Dataset entries:
________________________

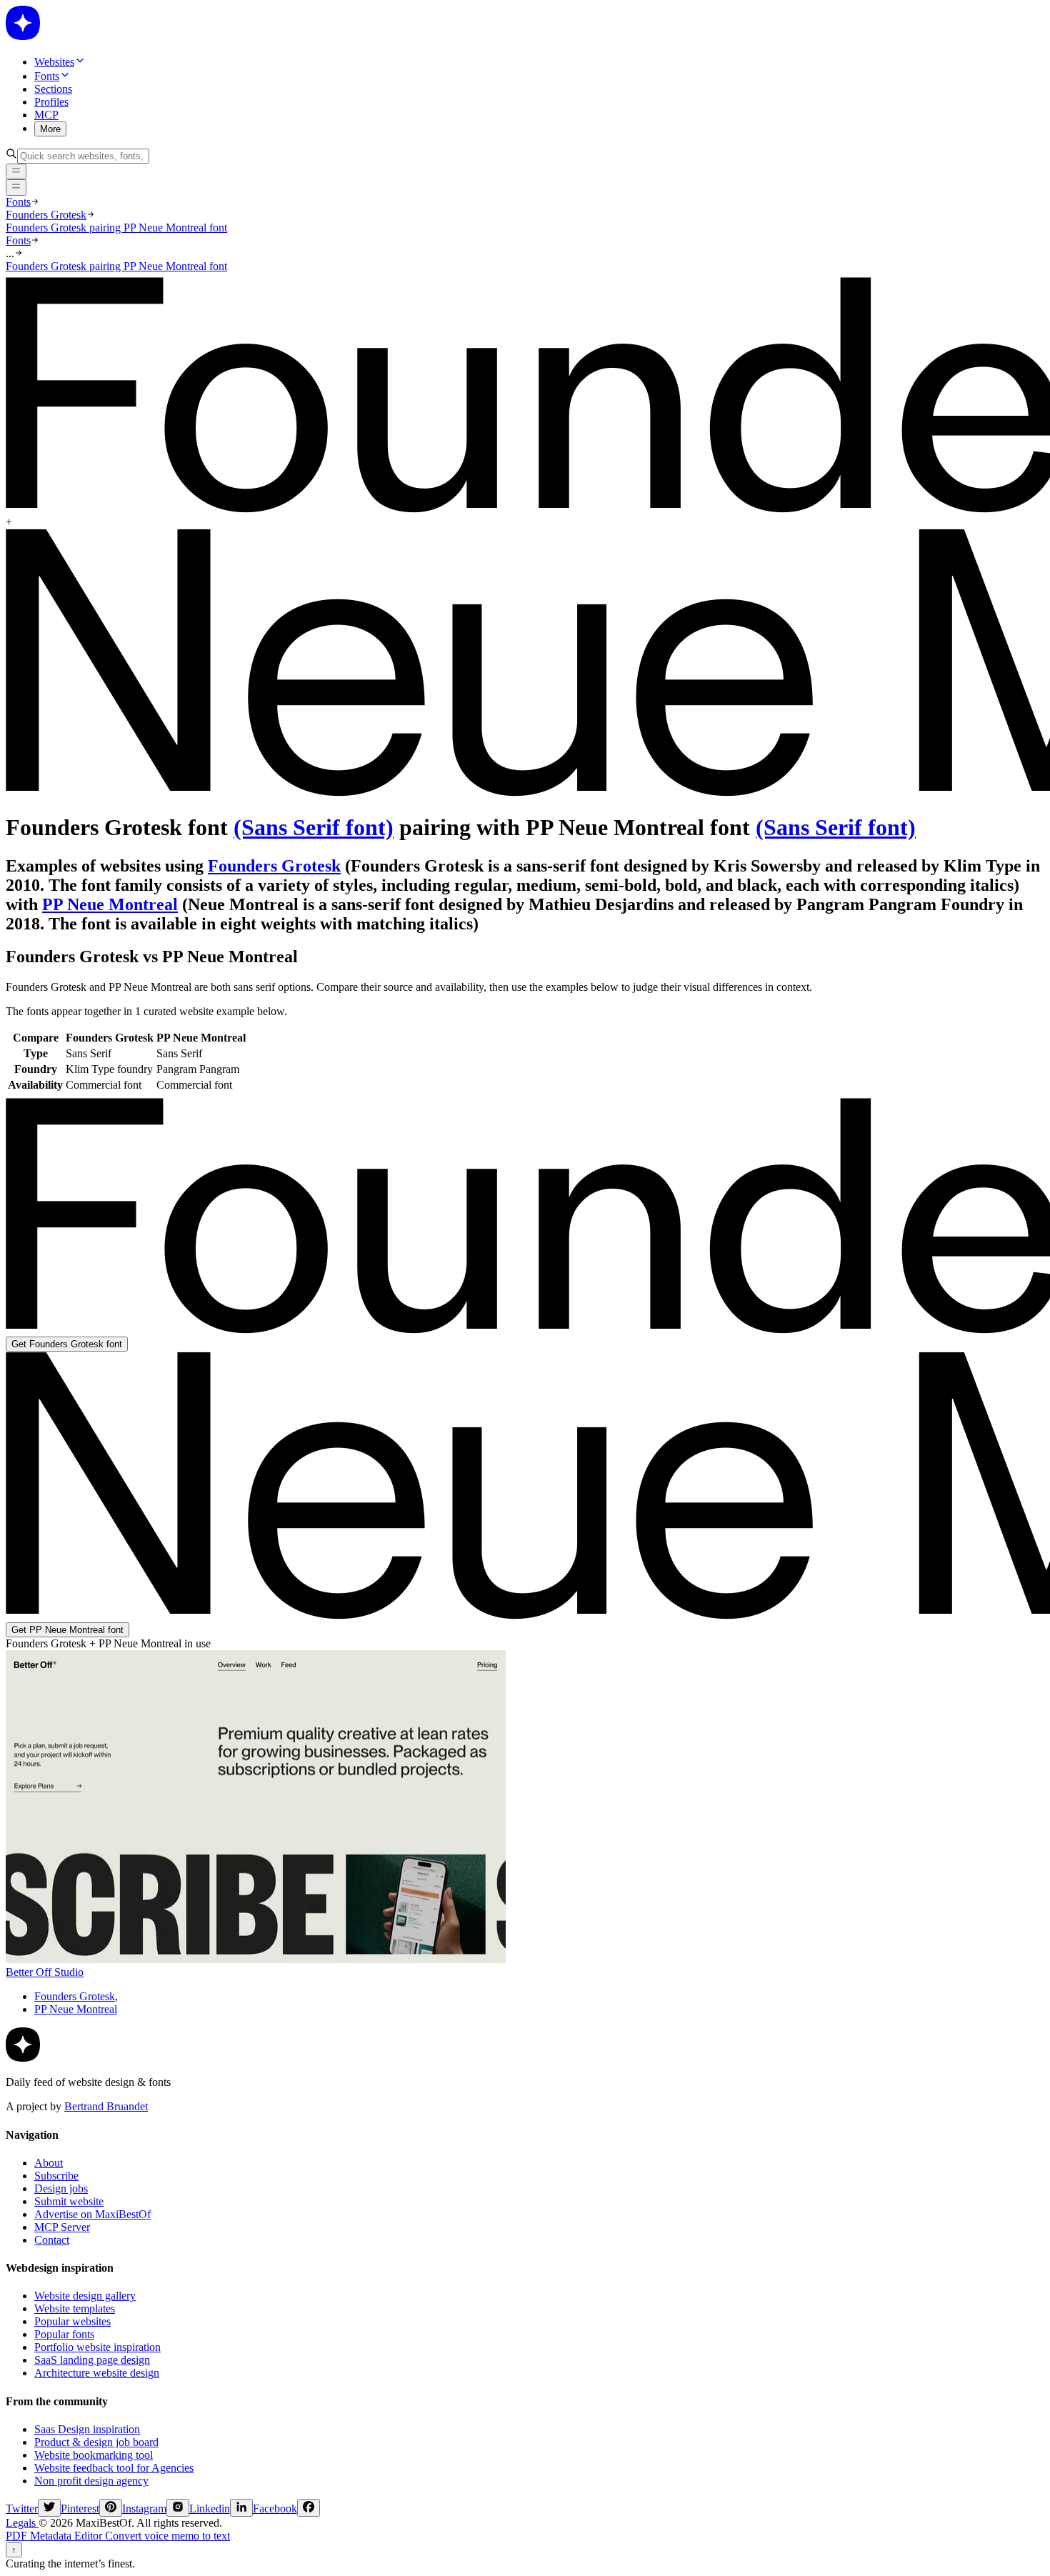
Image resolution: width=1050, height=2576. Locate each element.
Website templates (74, 2308)
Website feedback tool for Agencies (114, 2468)
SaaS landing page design (92, 2360)
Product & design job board (96, 2442)
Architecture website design (96, 2373)
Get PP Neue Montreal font (67, 1629)
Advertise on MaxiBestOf (92, 2214)
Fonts (18, 202)
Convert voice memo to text (167, 2536)
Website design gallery (85, 2296)
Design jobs (61, 2188)
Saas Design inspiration (87, 2429)
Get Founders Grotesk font (66, 1344)
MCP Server (62, 2227)
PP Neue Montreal (110, 904)
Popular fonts (64, 2334)
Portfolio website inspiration (97, 2347)
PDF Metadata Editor (55, 2536)
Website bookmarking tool (93, 2455)
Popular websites (72, 2321)
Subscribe (56, 2176)
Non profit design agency (91, 2481)
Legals (22, 2523)
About (48, 2163)
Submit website (69, 2201)
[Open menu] (16, 187)
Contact (51, 2240)
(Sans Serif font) (314, 827)
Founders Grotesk (46, 215)
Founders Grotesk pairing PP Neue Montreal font (116, 227)
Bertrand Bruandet (106, 2106)
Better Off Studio (45, 1972)
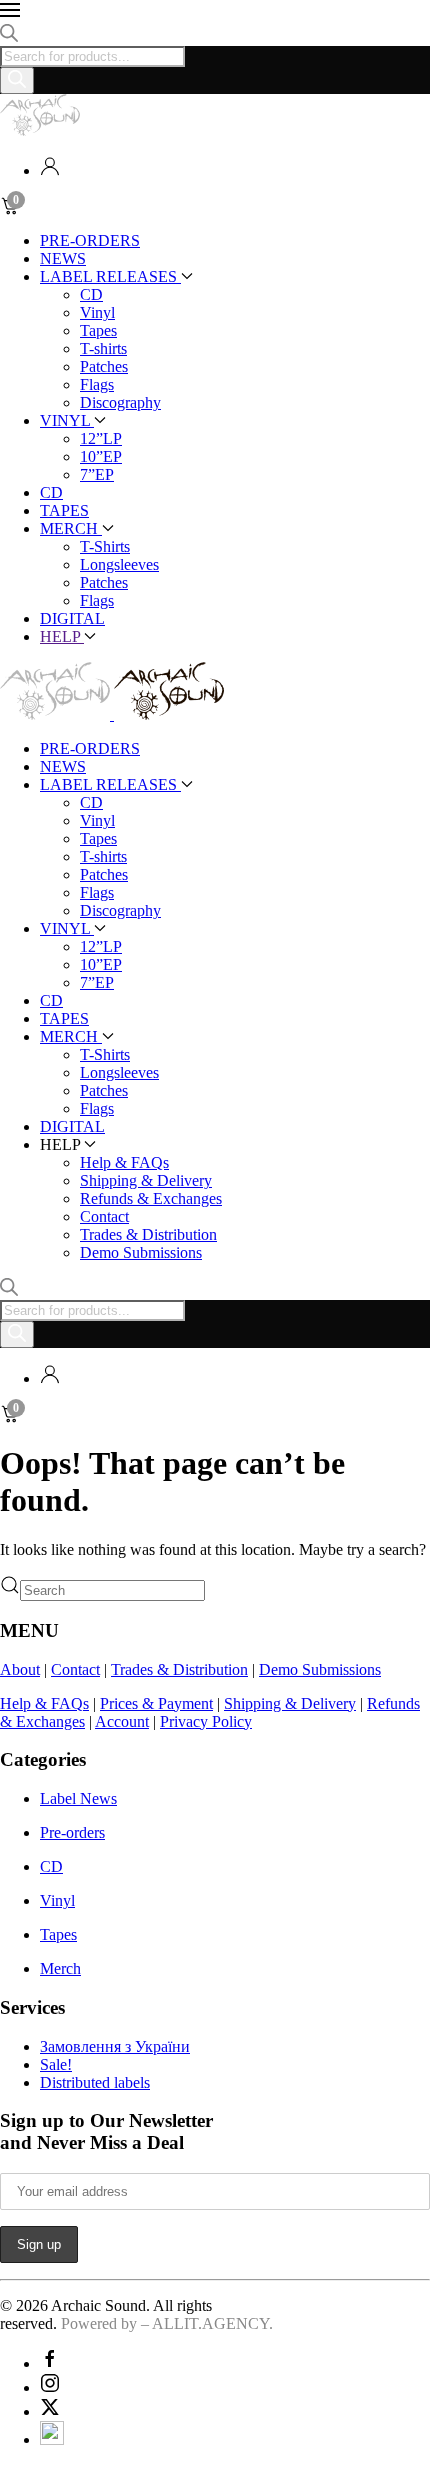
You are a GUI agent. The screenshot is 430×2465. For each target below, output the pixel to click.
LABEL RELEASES (110, 276)
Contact (104, 1216)
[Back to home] (40, 130)
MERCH (71, 528)
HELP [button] (62, 636)
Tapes (98, 330)
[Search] (17, 80)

________________________

== What is needed ==
Work out how many lines of the data hold the string "Founders". Reply with that number alone.

== Answer space ==
3